### TEXTE
################

Un groupe de chercheurs veut exhumer le corps de Galilée, à Florence (centre de l'Italie), afin de prélever un échantillon de son ADN pour comprendre comment l'astronome, qui souffrait d'une maladie aux yeux, voyait à travers son télescope, a indiqué lundi à l'AFP un historien.

Mis à jour le 19 janv. 2009
AGENCE FRANCE-PRESSE

«Galilée (1564-1642) était atteint de troubles visuels et il est ensuite devenu aveugle. Si nous réussissons grâce à l'ADN à comprendre comment cette maladie déformait sa vue, cela pourrait entraîner d'importantes découvertes pour l'histoire de la science», explique Paolo Galluzzi, directeur de l'Institut de l'histoire de la science à Florence, à l'origine de ce projet.«Nous pourrions notamment expliquer certaines erreurs que Galilée a commises: pourquoi il avait décrit la planète Saturne comme ayant des +oreilles latérales+ plutôt que de l'avoir vue entourée par des anneaux par exemple», ajoute M. Galluzzi.

L'équipe, composée d'historiens, d'astronomes et de psychologues, a déjà fabriqué une réplique exacte du télescope qu'utilisait Galilée, première étape de ce projet.

Selon M. Galluzzi, les chercheurs ont désormais besoin de «reconstituer» le regard de Galilée pour pouvoir reproduire le plus fidèlement possible les conditions dans lesquelles le scientifique a développé sa fameuse conception héliocentrique de l'univers, selon laquelle la Terre tourne autour du Soleil.

«Des chercheurs en ophtalmologie ont estimé d'après les symptômes dont se plaignait Galilée qu'il devait être atteint d'une maladie d'origine génétique. Désormais, il est possible d'en fournir la preuve grâce à l'analyse de l'ADN», se réjouit M. Galluzzi.

Selon lui, il faudra un an à l'équipe pour régler les formalités administratives préalables à l'ouverture de la tombe et recueillir les quelque 300 000 euros nécessaires au financement du projet.

La tombe du célèbre physicien et astronome italien se trouve dans la Basilique Santa Croce à Florence.

Les Nations unies ont proclamé 2009 année internationale de l'astronomie pour commémorer la première utilisation d'un télescope astronomique par Galilée.

################

### CONSIGNE
Recopiez le passage du texte allant de "Selon M. Galluzzi, les" à "autour du Soleil.", en substituant "la vision" à "le regard". Les entrées présentées ici n'ont aucun lien avec le texte.

################

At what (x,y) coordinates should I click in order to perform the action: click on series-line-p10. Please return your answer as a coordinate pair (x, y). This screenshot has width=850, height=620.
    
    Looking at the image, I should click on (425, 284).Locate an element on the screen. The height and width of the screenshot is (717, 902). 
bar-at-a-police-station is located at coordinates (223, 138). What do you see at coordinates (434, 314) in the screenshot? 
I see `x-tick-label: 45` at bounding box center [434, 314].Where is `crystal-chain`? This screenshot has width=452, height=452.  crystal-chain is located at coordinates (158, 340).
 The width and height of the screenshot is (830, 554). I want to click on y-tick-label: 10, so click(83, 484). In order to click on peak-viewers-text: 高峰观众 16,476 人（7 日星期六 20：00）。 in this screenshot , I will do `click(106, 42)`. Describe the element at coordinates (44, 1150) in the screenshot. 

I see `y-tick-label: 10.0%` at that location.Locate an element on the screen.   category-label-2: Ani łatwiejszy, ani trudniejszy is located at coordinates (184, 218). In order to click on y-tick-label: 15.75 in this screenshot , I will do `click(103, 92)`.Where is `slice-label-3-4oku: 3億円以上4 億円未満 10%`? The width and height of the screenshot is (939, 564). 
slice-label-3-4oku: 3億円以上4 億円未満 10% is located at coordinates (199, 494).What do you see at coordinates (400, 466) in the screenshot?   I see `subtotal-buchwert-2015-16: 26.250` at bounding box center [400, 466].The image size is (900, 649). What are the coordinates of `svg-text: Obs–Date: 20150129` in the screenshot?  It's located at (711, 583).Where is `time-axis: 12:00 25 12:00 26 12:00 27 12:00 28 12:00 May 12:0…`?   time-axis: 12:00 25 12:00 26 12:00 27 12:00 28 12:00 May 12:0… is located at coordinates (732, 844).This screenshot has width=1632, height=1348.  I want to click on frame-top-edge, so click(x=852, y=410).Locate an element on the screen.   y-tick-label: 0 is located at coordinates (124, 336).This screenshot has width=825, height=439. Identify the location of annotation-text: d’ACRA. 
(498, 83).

################

### RÉPONSE
Selon M. Galluzzi, les chercheurs ont désormais besoin de «reconstituer» la vision de Galilée pour pouvoir reproduire le plus fidèlement possible les conditions dans lesquelles le scientifique a développé sa fameuse conception héliocentrique de l'univers, selon laquelle la Terre tourne autour du Soleil.